Les résultats de la 2ème essai ont montré que l'énergie moyenne la plus élevée a été déployée par les animaux qui étaient plus lourds et que ceux-ci étaient plus à même de soutenir un tel déploiement de force indépendamment de leur condition physique. En conséquence, le travail fourni journalièrement par les boeufs de 360 kg était significativement plus important que celui fourni par les animaux ayant un poids de 310 kg.

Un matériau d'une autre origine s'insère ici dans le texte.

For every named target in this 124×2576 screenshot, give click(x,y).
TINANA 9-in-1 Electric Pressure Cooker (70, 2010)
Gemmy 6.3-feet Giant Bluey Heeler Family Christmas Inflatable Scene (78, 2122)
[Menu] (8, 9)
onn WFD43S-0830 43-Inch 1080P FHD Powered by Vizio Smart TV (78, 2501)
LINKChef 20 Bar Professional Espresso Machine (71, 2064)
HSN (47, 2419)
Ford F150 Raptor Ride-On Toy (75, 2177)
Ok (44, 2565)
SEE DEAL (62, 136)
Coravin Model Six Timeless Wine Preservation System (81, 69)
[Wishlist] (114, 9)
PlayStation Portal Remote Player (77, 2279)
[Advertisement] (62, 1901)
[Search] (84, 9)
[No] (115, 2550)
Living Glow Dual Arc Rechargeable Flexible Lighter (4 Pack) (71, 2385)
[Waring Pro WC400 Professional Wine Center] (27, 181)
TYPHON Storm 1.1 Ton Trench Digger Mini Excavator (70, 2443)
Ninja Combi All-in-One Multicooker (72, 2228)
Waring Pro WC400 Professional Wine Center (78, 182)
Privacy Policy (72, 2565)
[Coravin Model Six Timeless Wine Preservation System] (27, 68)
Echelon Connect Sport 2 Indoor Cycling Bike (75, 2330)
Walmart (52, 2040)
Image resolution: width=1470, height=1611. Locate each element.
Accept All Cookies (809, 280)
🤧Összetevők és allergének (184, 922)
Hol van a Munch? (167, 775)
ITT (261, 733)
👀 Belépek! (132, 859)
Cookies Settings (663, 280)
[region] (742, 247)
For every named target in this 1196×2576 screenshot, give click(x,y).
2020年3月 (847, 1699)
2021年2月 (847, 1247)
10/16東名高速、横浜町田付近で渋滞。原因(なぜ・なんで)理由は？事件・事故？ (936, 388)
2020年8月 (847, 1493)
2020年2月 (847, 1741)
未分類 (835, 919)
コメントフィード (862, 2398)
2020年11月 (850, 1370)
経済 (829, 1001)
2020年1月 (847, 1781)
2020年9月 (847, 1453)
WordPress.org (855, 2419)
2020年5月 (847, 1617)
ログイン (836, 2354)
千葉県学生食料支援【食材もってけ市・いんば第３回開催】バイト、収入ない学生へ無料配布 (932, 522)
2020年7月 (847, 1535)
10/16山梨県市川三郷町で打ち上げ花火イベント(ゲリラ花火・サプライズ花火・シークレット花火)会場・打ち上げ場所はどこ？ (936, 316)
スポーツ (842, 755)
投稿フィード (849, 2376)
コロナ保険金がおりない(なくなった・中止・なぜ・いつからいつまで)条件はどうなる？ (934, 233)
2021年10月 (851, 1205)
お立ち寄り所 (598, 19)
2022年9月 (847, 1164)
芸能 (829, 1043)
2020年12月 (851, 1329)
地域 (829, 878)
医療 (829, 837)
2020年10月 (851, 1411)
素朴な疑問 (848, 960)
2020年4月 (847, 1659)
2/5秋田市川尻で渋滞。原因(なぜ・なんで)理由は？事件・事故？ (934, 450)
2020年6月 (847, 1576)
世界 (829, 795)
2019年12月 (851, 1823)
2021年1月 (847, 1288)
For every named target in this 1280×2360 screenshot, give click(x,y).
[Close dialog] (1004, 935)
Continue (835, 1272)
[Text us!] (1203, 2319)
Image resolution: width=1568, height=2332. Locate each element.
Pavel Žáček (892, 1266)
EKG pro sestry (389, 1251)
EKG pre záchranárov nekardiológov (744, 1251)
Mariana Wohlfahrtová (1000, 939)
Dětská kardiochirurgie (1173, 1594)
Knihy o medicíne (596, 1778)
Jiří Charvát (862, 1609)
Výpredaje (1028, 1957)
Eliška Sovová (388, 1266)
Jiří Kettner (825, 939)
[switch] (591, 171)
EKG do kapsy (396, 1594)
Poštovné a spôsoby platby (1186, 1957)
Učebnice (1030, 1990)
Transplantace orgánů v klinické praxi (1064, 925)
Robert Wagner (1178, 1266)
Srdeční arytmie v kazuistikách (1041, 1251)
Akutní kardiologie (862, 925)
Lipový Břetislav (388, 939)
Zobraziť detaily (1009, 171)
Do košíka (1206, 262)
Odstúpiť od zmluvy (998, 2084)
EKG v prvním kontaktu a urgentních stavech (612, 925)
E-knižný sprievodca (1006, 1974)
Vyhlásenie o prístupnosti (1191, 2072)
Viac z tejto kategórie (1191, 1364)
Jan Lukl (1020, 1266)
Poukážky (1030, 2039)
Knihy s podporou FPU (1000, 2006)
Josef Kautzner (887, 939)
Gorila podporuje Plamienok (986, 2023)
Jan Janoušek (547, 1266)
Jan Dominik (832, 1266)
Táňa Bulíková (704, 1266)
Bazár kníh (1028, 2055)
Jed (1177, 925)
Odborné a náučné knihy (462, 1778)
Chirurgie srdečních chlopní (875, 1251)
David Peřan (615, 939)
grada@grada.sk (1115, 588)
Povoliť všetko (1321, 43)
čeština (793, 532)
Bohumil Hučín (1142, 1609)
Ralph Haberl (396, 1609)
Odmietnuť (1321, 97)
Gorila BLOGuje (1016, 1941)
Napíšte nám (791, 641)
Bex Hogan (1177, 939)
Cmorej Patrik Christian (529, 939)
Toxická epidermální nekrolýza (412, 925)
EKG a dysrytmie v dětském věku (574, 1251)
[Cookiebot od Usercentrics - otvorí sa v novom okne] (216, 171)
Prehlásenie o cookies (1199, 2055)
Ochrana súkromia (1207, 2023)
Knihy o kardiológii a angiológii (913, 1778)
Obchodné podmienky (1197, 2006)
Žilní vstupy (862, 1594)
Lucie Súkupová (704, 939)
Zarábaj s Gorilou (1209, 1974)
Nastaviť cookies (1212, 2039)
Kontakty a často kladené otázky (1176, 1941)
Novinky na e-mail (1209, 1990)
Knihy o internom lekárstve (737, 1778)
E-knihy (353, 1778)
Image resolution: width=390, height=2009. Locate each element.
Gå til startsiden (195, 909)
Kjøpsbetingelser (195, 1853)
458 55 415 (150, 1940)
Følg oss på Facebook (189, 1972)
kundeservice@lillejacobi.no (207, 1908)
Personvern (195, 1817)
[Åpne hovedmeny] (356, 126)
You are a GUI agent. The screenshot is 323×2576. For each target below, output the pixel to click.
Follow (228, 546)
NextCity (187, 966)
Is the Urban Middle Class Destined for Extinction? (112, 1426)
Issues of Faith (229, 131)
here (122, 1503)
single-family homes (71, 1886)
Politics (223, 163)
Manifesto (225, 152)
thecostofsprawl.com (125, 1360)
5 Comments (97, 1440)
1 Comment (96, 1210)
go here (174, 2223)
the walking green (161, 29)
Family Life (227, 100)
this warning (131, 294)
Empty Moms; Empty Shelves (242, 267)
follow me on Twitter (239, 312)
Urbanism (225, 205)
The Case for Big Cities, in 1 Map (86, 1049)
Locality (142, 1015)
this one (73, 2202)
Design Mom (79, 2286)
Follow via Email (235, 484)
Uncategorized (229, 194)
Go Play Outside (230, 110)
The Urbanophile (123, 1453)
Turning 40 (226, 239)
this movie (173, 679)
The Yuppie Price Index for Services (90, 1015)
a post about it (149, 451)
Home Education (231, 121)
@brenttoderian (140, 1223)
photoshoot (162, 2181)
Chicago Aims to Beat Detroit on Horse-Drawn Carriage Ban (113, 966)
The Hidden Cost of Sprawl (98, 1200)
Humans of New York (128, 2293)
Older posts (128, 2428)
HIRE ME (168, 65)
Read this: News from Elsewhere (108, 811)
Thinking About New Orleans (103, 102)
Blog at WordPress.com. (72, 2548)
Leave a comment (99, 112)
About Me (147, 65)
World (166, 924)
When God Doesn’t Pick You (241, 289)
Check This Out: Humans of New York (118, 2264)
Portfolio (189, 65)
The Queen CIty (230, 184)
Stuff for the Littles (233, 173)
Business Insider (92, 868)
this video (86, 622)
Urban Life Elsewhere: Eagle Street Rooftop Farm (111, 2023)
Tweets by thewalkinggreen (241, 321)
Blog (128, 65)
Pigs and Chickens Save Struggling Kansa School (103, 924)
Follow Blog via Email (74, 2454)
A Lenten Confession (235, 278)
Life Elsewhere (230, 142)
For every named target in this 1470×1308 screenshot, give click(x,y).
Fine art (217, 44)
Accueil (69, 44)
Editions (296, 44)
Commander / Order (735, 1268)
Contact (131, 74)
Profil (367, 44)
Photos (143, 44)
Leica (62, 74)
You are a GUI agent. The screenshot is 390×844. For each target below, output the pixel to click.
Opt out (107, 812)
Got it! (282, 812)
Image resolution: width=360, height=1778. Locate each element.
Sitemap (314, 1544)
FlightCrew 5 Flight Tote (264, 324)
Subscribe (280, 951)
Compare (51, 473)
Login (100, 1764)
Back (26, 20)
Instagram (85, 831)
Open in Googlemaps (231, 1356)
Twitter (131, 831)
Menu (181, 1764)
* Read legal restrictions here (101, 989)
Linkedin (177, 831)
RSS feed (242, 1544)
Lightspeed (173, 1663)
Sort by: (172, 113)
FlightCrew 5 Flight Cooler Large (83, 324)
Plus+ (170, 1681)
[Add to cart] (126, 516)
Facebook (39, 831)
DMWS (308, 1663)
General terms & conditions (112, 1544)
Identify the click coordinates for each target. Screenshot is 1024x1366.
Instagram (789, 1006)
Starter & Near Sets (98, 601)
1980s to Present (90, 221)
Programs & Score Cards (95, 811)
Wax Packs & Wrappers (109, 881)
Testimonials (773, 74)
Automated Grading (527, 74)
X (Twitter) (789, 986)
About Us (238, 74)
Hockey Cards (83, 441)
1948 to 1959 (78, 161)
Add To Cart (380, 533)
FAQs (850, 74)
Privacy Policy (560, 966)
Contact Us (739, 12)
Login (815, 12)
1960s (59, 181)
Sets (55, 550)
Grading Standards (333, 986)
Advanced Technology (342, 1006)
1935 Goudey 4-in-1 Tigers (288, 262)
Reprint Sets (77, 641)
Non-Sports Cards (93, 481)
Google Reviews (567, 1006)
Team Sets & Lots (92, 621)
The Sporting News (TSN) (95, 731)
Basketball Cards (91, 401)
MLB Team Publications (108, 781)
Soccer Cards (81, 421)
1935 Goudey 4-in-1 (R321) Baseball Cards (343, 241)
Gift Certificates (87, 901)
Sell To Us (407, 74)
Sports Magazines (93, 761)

Il est évident qu'on ne gagnerait pas beaucoup à supplémenter un animal léger dans le seul but d'arriver à un poids vif de 310 kg. Toutefois, un animal de condition moyenne et pesant 310 kg peut atteindre 360 kg et avoir une bonne condition physique tout en augmentant son potentiel d'efficacité au travail de l'ordre de 36.9% ou de 2.55 MJ/jour à 3.49 MJ/jour (Tableau 2). Il convient cependant de noter qu'un animal de 360 kg et de condition moyenne peut être aussi productif qu'un autre animal qui a dû être engraissé pour arriver au même poids et à la même condition.

Pour des fins pratiques, il serait mieux d'encourager les paysans à acheter des animaux de grand format ayant naturellement une grande masse corporelle et capables d'entreprendre les travaux champêtres en dépit des grandes fluctuations pondérales qu'ils subissent à cause des pénuries d'aliments de saison sèche plutôt que d'acheter de petits animaux, qui eux auront besoin d'être supplémentés.

Abstract

Two trials were carried out to assess the effect of liveweight and body condition of work oxen on their capacity for work. In an initial trial animals which were obliged to draw loads proportionate to their liveweights (at either 7.5 or 12.5% of liveweight) showed, no effect of weight change ranging from 25 kg loss to 70 kg gain on speed of working or on duration of work.

In a second trial oxen weighing 360 kg in moderate condition produced more work (2.55 MJ/day) than animals of 310 kg in good condition (0.95 MJ/day). It appears from the results that an animal of 310 kg in moderate condition could be supplemented to attain 360 kg in good condition. It was estimated that such a weight and condition gain could increase potential work output by 37%. It was notable, however, that an animal in moderate condition at 360 kg could, without need for dry season supplementation, achieve 99% of the work output of an animal of similar weight in good condition.

Références

Barwell, I. and Ayre, M. 1982. The harnessing of draught animals. Intermediate Technology Transport Ltd. Ardington, Oxon. OX12 8PN

Dicko, M. et Sangaré, M.S. 1984. De l'emploi de la traction animale en zone sahélienne: role de la supplémentation alimentaire. ILCA/CIPEA Document de Programme no. AZN 3, avril 1984.

Traoré, A. et Soumaré, S. 1985. Supplémentation alimentaire des boeufs de labour du système agropastoral du mil à Dalonguébougou: Effet comparé de deux régimes de supplémentation en fanes de niébé. ILCA/CIPEA Document du Programme no. 125, mai 1985.

Nicholson, M.J. and Butterworth, M. 1986. A guide to condition scoring of Zebu cattle. International Livestock Centre for Africa (ILCA), Addis Ababa, Ethiopia.

Wilson, R.T., de Leeuw, P.N., et de Haan, C. 1983. Recherches sur les systèmes des zones arides du Mali: résultats préliminaires. Rapport de Recherche no 5. Centre International Pour l'Elevage en Afrique, Addis Ababa, Ethiopie.